## DATA EXTRACT
· · · · · · ·
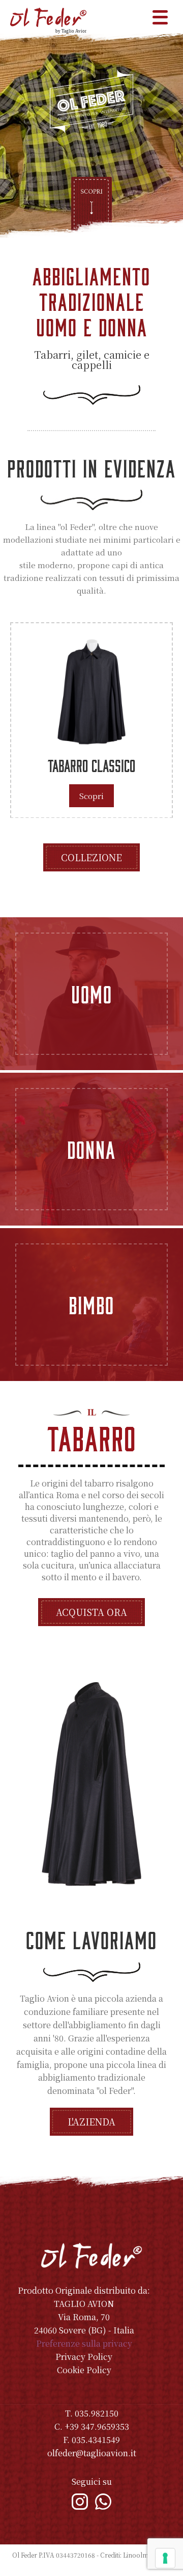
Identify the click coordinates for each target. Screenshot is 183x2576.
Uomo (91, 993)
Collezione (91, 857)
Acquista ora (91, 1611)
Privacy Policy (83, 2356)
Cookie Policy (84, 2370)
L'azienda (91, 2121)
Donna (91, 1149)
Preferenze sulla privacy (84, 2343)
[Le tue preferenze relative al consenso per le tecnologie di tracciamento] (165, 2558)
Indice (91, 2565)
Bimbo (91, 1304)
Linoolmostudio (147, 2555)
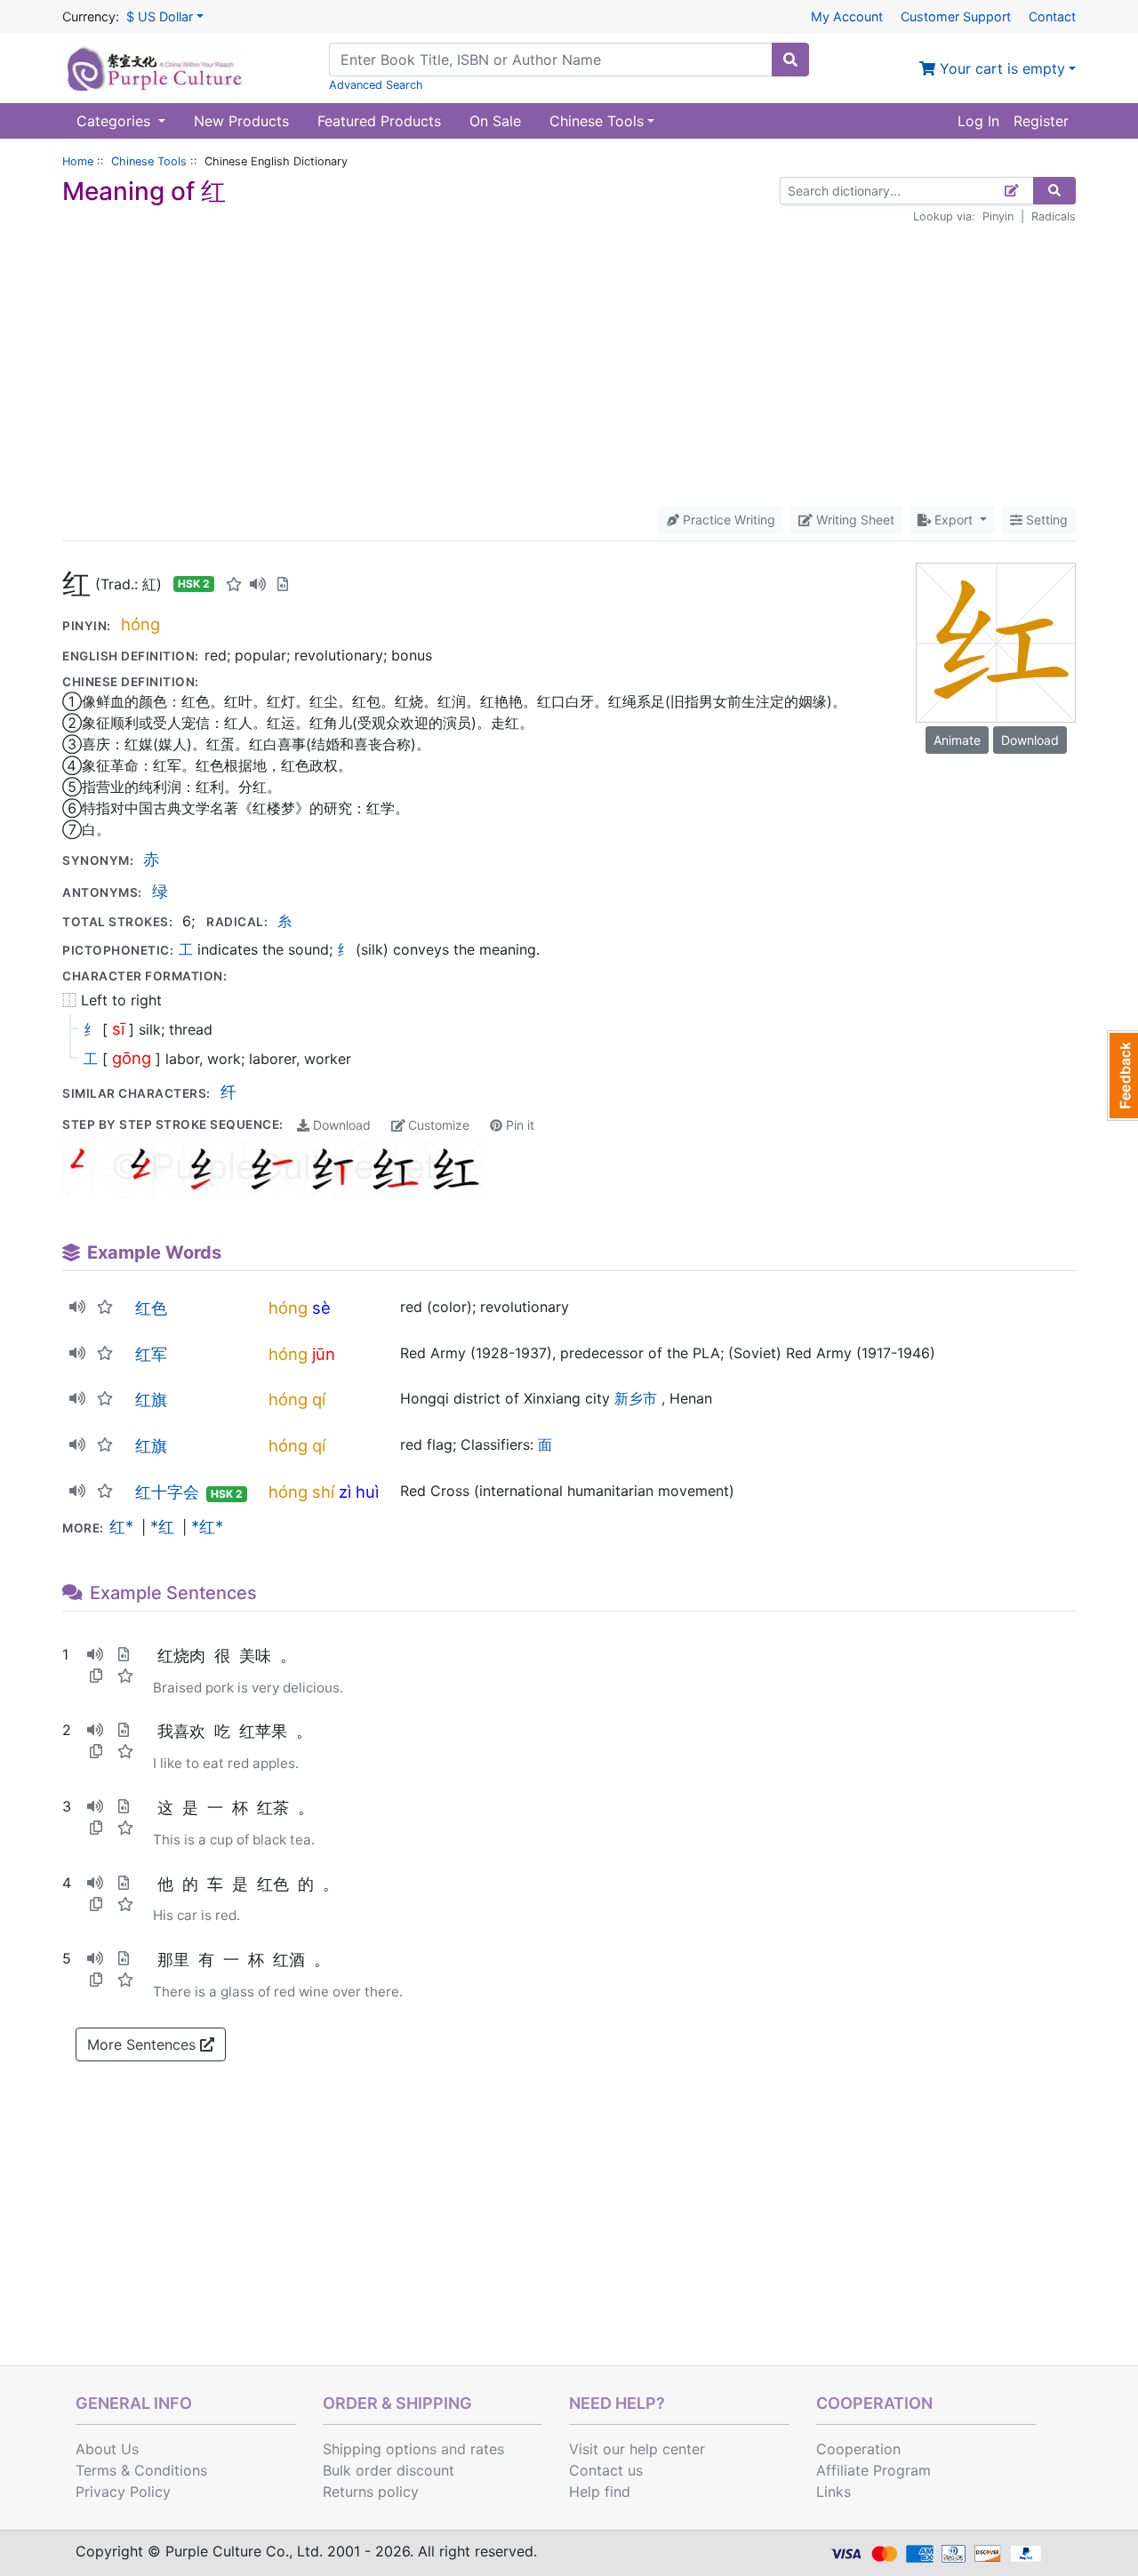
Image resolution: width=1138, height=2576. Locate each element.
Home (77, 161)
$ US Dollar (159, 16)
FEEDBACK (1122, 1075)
· · · · · · ·
If a record holds a picture, leave the picture out, but repeat every line exactly.

Identify the click coordinates for each target. Screenshot is 183x2576.
Uomo (91, 993)
Collezione (91, 857)
Acquista ora (91, 1611)
Privacy Policy (83, 2356)
Cookie Policy (84, 2370)
L'azienda (91, 2121)
Donna (91, 1149)
Preferenze sulla privacy (84, 2343)
[Le tue preferenze relative al consenso per le tecnologie di tracciamento] (165, 2558)
Indice (91, 2565)
Bimbo (91, 1304)
Linoolmostudio (147, 2555)
Image resolution: width=1138, height=2576. Locate each element.
Home (77, 161)
$ US Dollar (159, 16)
FEEDBACK (1122, 1075)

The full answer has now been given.